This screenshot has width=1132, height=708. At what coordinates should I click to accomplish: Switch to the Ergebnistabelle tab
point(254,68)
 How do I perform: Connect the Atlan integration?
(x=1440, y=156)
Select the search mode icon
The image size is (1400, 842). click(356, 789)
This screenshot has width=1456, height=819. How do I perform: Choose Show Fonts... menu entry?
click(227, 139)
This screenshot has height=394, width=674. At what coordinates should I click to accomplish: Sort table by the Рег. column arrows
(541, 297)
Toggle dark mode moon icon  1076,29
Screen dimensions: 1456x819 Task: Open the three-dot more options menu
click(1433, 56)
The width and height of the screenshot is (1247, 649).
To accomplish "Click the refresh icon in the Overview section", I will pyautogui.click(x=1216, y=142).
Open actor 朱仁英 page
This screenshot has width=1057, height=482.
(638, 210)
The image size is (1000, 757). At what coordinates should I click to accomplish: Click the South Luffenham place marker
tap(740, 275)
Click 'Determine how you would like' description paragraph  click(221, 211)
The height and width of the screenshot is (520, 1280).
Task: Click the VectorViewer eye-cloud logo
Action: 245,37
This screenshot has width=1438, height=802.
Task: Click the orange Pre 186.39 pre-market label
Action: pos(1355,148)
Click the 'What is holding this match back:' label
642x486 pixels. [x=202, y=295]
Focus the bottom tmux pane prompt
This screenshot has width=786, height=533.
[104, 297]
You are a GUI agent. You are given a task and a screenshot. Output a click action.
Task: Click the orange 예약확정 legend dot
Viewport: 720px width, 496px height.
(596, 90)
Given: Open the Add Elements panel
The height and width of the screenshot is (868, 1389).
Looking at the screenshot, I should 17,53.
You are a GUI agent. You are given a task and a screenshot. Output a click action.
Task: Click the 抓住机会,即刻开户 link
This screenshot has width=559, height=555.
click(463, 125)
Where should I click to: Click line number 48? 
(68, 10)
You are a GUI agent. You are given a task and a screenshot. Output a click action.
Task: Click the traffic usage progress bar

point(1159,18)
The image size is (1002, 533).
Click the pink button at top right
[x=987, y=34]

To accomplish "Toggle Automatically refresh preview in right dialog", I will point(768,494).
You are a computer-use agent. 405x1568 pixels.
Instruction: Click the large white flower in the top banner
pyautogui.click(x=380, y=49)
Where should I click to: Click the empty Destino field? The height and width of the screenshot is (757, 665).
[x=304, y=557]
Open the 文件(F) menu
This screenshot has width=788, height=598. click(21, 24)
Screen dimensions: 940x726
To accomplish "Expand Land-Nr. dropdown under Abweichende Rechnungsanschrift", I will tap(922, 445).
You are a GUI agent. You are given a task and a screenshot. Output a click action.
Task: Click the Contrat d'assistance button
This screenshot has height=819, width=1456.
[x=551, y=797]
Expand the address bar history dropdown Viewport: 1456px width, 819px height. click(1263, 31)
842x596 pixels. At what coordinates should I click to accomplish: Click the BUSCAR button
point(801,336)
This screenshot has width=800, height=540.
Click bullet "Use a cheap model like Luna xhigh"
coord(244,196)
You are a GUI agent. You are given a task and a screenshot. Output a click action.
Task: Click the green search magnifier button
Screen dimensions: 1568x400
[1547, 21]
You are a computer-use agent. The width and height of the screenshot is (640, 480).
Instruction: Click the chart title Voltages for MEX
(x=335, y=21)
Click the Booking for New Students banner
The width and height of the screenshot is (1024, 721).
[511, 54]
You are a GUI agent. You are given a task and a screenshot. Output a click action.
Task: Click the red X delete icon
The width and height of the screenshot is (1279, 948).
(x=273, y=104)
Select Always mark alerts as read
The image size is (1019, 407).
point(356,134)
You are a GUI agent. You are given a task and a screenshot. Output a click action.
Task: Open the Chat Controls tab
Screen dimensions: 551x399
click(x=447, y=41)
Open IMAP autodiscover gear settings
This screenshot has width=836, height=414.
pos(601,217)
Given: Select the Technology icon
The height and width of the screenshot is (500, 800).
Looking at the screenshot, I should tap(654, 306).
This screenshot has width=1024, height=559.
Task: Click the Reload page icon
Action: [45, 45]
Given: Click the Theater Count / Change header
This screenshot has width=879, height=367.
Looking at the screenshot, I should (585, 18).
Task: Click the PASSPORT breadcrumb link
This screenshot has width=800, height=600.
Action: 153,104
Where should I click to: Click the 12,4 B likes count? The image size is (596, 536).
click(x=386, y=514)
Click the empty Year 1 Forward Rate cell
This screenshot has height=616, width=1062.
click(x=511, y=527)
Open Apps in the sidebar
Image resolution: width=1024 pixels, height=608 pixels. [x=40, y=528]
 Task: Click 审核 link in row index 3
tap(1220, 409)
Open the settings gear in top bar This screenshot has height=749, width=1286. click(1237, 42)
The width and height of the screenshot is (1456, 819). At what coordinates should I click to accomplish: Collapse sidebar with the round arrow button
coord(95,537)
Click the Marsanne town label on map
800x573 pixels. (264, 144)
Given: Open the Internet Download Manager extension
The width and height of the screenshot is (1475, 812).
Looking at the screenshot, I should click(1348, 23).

### [Task to complete]
Transcribe every one of the entries above character for character, with no changes.

### [Expected answer]
This screenshot has width=1132, height=708. At what coordinates should I click to accomplish: Switch to the Ergebnistabelle tab
point(254,68)
 How do I perform: Connect the Atlan integration?
(x=1440, y=156)
Select the search mode icon
The image size is (1400, 842). click(356, 789)
This screenshot has width=1456, height=819. How do I perform: Choose Show Fonts... menu entry?
click(227, 139)
This screenshot has height=394, width=674. At what coordinates should I click to accomplish: Sort table by the Рег. column arrows
(541, 297)
Toggle dark mode moon icon  1076,29
Screen dimensions: 1456x819 Task: Open the three-dot more options menu
click(1433, 56)
The width and height of the screenshot is (1247, 649).
To accomplish "Click the refresh icon in the Overview section", I will pyautogui.click(x=1216, y=142).
Open actor 朱仁英 page
This screenshot has width=1057, height=482.
(638, 210)
The image size is (1000, 757). At what coordinates should I click to accomplish: Click the South Luffenham place marker
tap(740, 275)
Click 'Determine how you would like' description paragraph  click(221, 211)
The height and width of the screenshot is (520, 1280).
Task: Click the VectorViewer eye-cloud logo
Action: 245,37
This screenshot has width=1438, height=802.
Task: Click the orange Pre 186.39 pre-market label
Action: pos(1355,148)
Click the 'What is holding this match back:' label
642x486 pixels. [x=202, y=295]
Focus the bottom tmux pane prompt
This screenshot has width=786, height=533.
[104, 297]
You are a GUI agent. You are given a task and a screenshot. Output a click action.
Task: Click the orange 예약확정 legend dot
Viewport: 720px width, 496px height.
(596, 90)
Given: Open the Add Elements panel
The height and width of the screenshot is (868, 1389).
Looking at the screenshot, I should 17,53.
You are a GUI agent. You are given a task and a screenshot. Output a click action.
Task: Click the 抓住机会,即刻开户 link
This screenshot has width=559, height=555.
click(463, 125)
Where should I click to: Click line number 48? 
(68, 10)
You are a GUI agent. You are given a task and a screenshot. Output a click action.
Task: Click the traffic usage progress bar

point(1159,18)
The image size is (1002, 533).
Click the pink button at top right
[x=987, y=34]

To accomplish "Toggle Automatically refresh preview in right dialog", I will point(768,494).
You are a computer-use agent. 405x1568 pixels.
Instruction: Click the large white flower in the top banner
pyautogui.click(x=380, y=49)
Where should I click to: Click the empty Destino field? The height and width of the screenshot is (757, 665).
[x=304, y=557]
Open the 文件(F) menu
This screenshot has width=788, height=598. click(21, 24)
Screen dimensions: 940x726
To accomplish "Expand Land-Nr. dropdown under Abweichende Rechnungsanschrift", I will tap(922, 445).
You are a GUI agent. You are given a task and a screenshot. Output a click action.
Task: Click the Contrat d'assistance button
This screenshot has height=819, width=1456.
[x=551, y=797]
Expand the address bar history dropdown Viewport: 1456px width, 819px height. click(1263, 31)
842x596 pixels. At what coordinates should I click to accomplish: Click the BUSCAR button
point(801,336)
This screenshot has width=800, height=540.
Click bullet "Use a cheap model like Luna xhigh"
coord(244,196)
You are a GUI agent. You are given a task and a screenshot. Output a click action.
Task: Click the green search magnifier button
Screen dimensions: 1568x400
[1547, 21]
You are a computer-use agent. The width and height of the screenshot is (640, 480).
Instruction: Click the chart title Voltages for MEX
(x=335, y=21)
Click the Booking for New Students banner
The width and height of the screenshot is (1024, 721).
[511, 54]
You are a GUI agent. You are given a task and a screenshot. Output a click action.
Task: Click the red X delete icon
The width and height of the screenshot is (1279, 948).
(x=273, y=104)
Select Always mark alerts as read
The image size is (1019, 407).
point(356,134)
You are a GUI agent. You are given a task and a screenshot. Output a click action.
Task: Open the Chat Controls tab
Screen dimensions: 551x399
click(x=447, y=41)
Open IMAP autodiscover gear settings
This screenshot has width=836, height=414.
pos(601,217)
Given: Select the Technology icon
The height and width of the screenshot is (500, 800).
Looking at the screenshot, I should tap(654, 306).
This screenshot has width=1024, height=559.
Task: Click the Reload page icon
Action: [45, 45]
Given: Click the Theater Count / Change header
This screenshot has width=879, height=367.
Looking at the screenshot, I should (585, 18).
Task: Click the PASSPORT breadcrumb link
This screenshot has width=800, height=600.
Action: 153,104
Where should I click to: Click the 12,4 B likes count? The image size is (596, 536).
click(x=386, y=514)
Click the empty Year 1 Forward Rate cell
This screenshot has height=616, width=1062.
click(x=511, y=527)
Open Apps in the sidebar
Image resolution: width=1024 pixels, height=608 pixels. [x=40, y=528]
 Task: Click 审核 link in row index 3
tap(1220, 409)
Open the settings gear in top bar This screenshot has height=749, width=1286. click(1237, 42)
The width and height of the screenshot is (1456, 819). At what coordinates should I click to accomplish: Collapse sidebar with the round arrow button
coord(95,537)
Click the Marsanne town label on map
800x573 pixels. (264, 144)
Given: Open the Internet Download Manager extension
The width and height of the screenshot is (1475, 812).
Looking at the screenshot, I should click(1348, 23).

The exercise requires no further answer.